Editorial: anxiety and depression associated with mucosal healing in coeliac disease
Abstract
Linked Content
This article is linked to Halmos et al paper. To view this article visit https://doi.org/10.1111/apt.14791.
The relationship between coeliac disease and psychological comorbidity is complex, with symptoms of anxiety and depression commonly identified in coeliac cohorts1 and associated with poorer gluten-free diet (GFD) adherence.2-4 However, while maintaining a GFD is ideal for disease management, it is also recognised to be challenging both practically and emotionally.5 The study conducted by Ludvigsson et al6 provides a valuable exploration of the relationship between psychological comorbidity and mucosal healing associated with maintaining a GFD.
In a nationwide longitudinal population-based cohort study involving 7648 individuals, Ludvigsson et al6 explored the association between diagnosis of anxiety or depression and its relationship to mucosal healing. The authors found that the risk of developing anxiety was 2.8 per 1000 person-years of follow-up in the mucosal healing group (n = 4331) vs 2.1 per 1000 in the group identified with persistent villous atrophy (n = 3317). Likewise, rates of depression were higher in the mucosal healing vs persistent villous atrophy group (3.8 vs 3.3 per 1000 person-years of follow-up). Both anxiety and depression were not common in the sample (3% and 4% respectively), and as the diagnostic codes and medications rather than screening scales or psychological/psychiatric interviews were used, the low prevalence may reflect a more severe symptomatology.
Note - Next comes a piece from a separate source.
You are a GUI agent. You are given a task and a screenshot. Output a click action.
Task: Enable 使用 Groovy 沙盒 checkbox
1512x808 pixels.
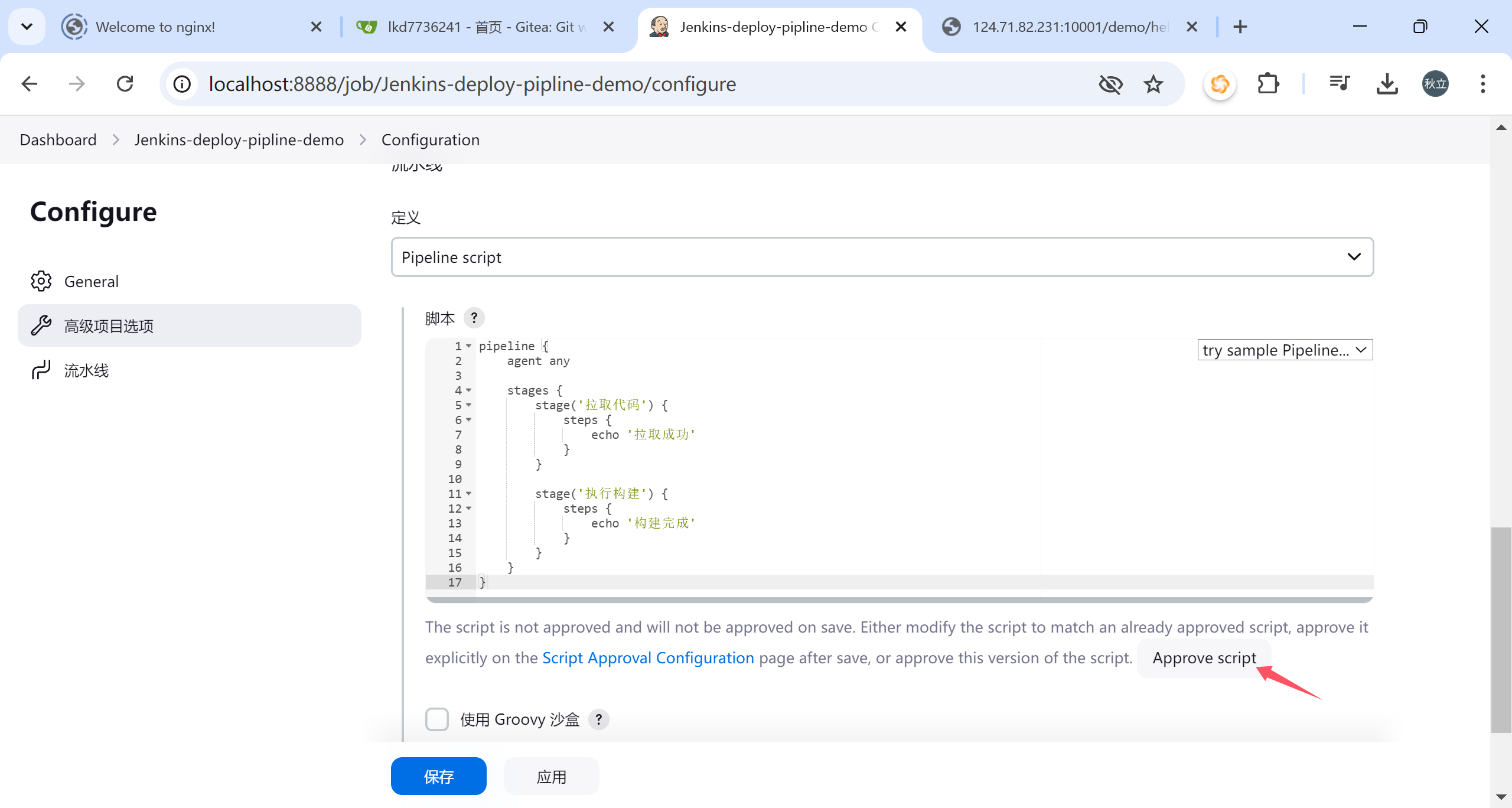pyautogui.click(x=437, y=719)
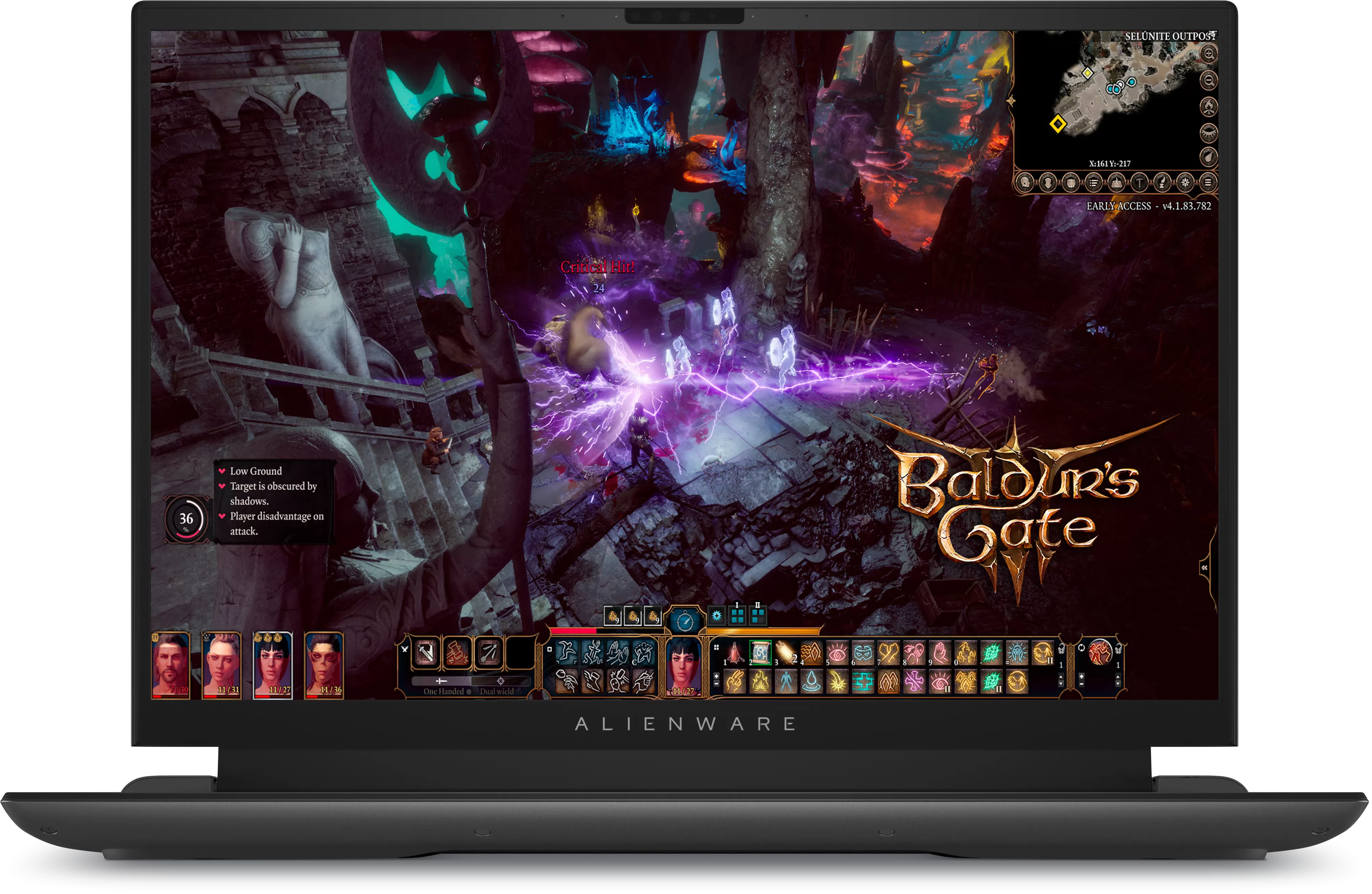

While there was some evidence for a higher psychotropic prescription rates in the persistent villous atrophy group vs mucosal healing group, these findings were not significant. The authors concluded that mucosal healing was associated with a greater risk of developing anxiety and depression, and that this may be due to the burden of the treatment or individuals living with anxiety/depression being more attentive to maintaining a GFD.
Indeed, for some patients, the everyday burden to maintain a GFD may lead to depression and ongoing anxiety about food choices, potential cross-contamination, accidental, or deliberate GFD transgressions. The development of anxiety and/or depression may also promote adherence to a GFD. This may be due to a fear of coeliac symptoms or as a way to maintain or have some control in their life. Both purported mechanisms relating to the development of anxiety and depression in mucosal healing are not necessarily independent of each other and may well also be influenced by multiple factors unexplored in the research by Ludvigsson et al, including anxiety and depression symptom severity, other psychological and physiological comorbidities, illness perceptions, self-efficacy, and coping styles. Further longitudinal research which accounts for the identified limitations is likely to better elucidate the mechanisms underpinning anxiety and depression in coeliac cohorts and how it relates to mucosal healing.
Nevertheless, Ludvigsson et al6 provide important evidence for the interplay between mucosal healing and psychological comorbidity, and the significant psychological costs associated with maintaining a GFD. Given this, along with utilising a GFD as directed by dieticians and gastroenterologists, it seems that the integration of mental health professionals to identify and address psychological comorbidities is not only warranted but also likely to lead to improved physical and psychological health.
ACKNOWLEDGEMENTS
Declaration of personal and funding interests: None.